A vacina desenvolvida pela UFPR tem características multifuncionais, ou seja, pode ser recombinada para servir como imunizante para outras doenças, como dengue, zika vírus, leishmaniose e chikungunya. O mais importante, contudo, é que o imunizante em desenvolvimento utiliza insumos nacionais e tem tecnologia de produção 100% desenvolvida na UFPR. fruto de pesquisas realizadas com biopolímeros biodegradáveis e com partes específicas de proteínas virais. Além disso, outro ponto positivo é o custo de produção. De acordo com os pesquisadores, hoje são gastos menos de cinco reais para fabricar cada dose.

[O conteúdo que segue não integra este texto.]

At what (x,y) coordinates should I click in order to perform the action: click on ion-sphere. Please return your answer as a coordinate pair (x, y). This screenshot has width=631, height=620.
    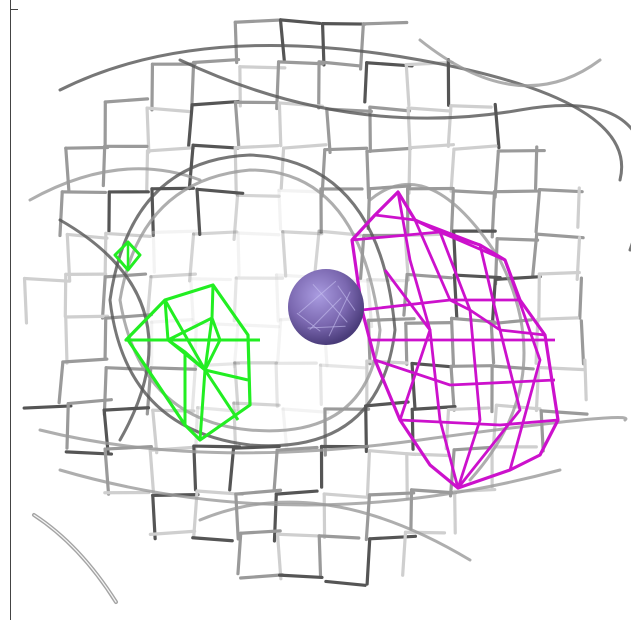
    Looking at the image, I should click on (326, 307).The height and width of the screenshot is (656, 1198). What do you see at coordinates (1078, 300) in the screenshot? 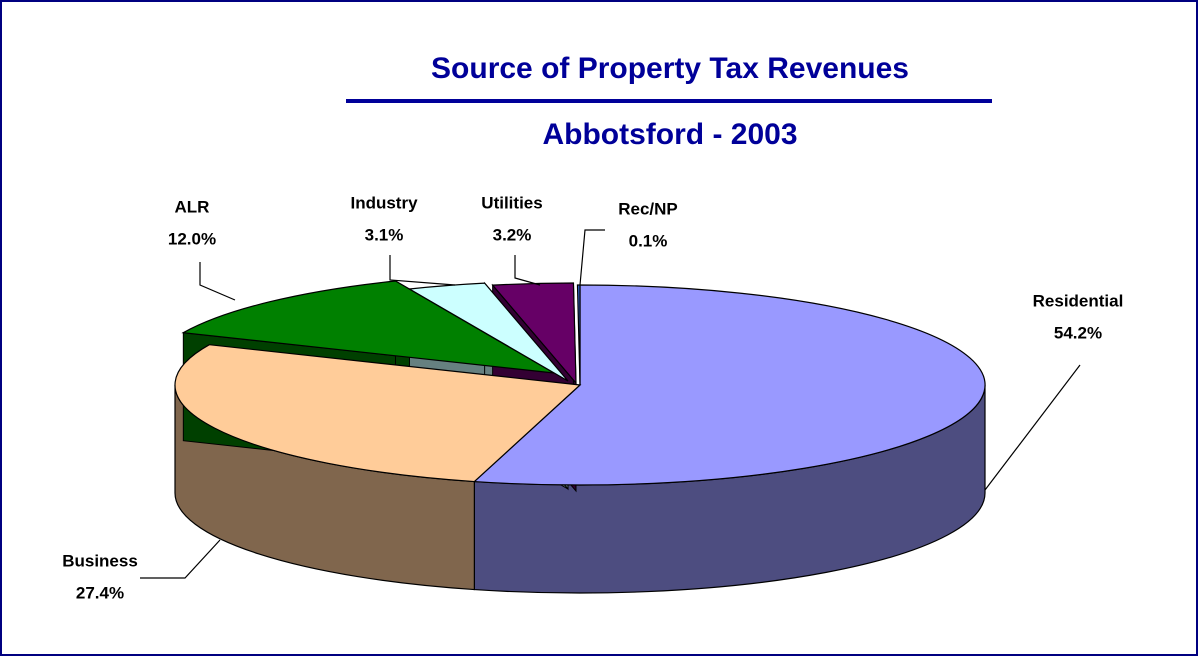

“Nossa estratégia usa imunidade de proteína ou proteína recombinante. Não usamos o vírus, mas produzimos uma parte do vírus em bactéria e usamos isso para imunizar. A novidade dessa vacina, que é o seu diferencial, é o seguinte: é sempre necessário adicionar algo para induzir o sistema de defesa a construir uma defesa contra o vírus. Isso é chamado de adjuvante. No nosso caso, essas partículas que produzimos em laboratório tem atividade de adjuvante. Produzimos uma resposta de anticorpo muito alta sem o adjuvante. Então nossa iniciativa é uma das mais modestas, partimos testando uma nova fórmula e deu certo, deu bastante certo. E ao mesmo tempo, por ser modesto, uma tentativa de algo bem novo, está se tornando mais ambicioso porque vemos uma possibilidade de ter uma tecnologia nacional, que a gente pode aplicar com insumos naturais, uma tecnologia que permite outros desdobramentos, e o custo é baixo, porque esses adjuvantes são muito caros. Não fechamos os olhos pros adjuvantes naturais, tem de testar, comparar. Mas devemos dispensar, se não todos os adjuvantes, uma boa parte deles, porque essa estratégia permitiu induzir resposta de defesa muito boa sem uso do material. Essa é a diferença.”

Abismo

Para o cientista Emanuel Maltempi de Souza, da UFPR, o planejamento, desenvolvimento e produção de vacinas num país como o Brasil, com 220 milhões de habitantes, deveria ser uma questão de segurança nacional. Acontece que o país não tem e nunca teve essa independência no setor. E quando se compara à realidade de outras nações, o abismo que se vê é gritante. “O MCTI, por exemplo, talvez tenha repassado R$ 20 milhões no todo [para os projetos de desenvolvimento de uma vacina contra a Covid-19]. Os Estados Unidos, só para a Moderna, na fase de pesquisa, antes de iniciar a fase clínica, repassou 1,5 bilhão de dólares. Em setembro, outubro de 2020, destinou mais 1 bilhão de dólares. Essa é a diferença entre as coisas feitas e as meio feitas. É necessário uma decisão política, estadista, de dizer que vamos investir nessa aposta, porque se der certo os ganhos são imensos.”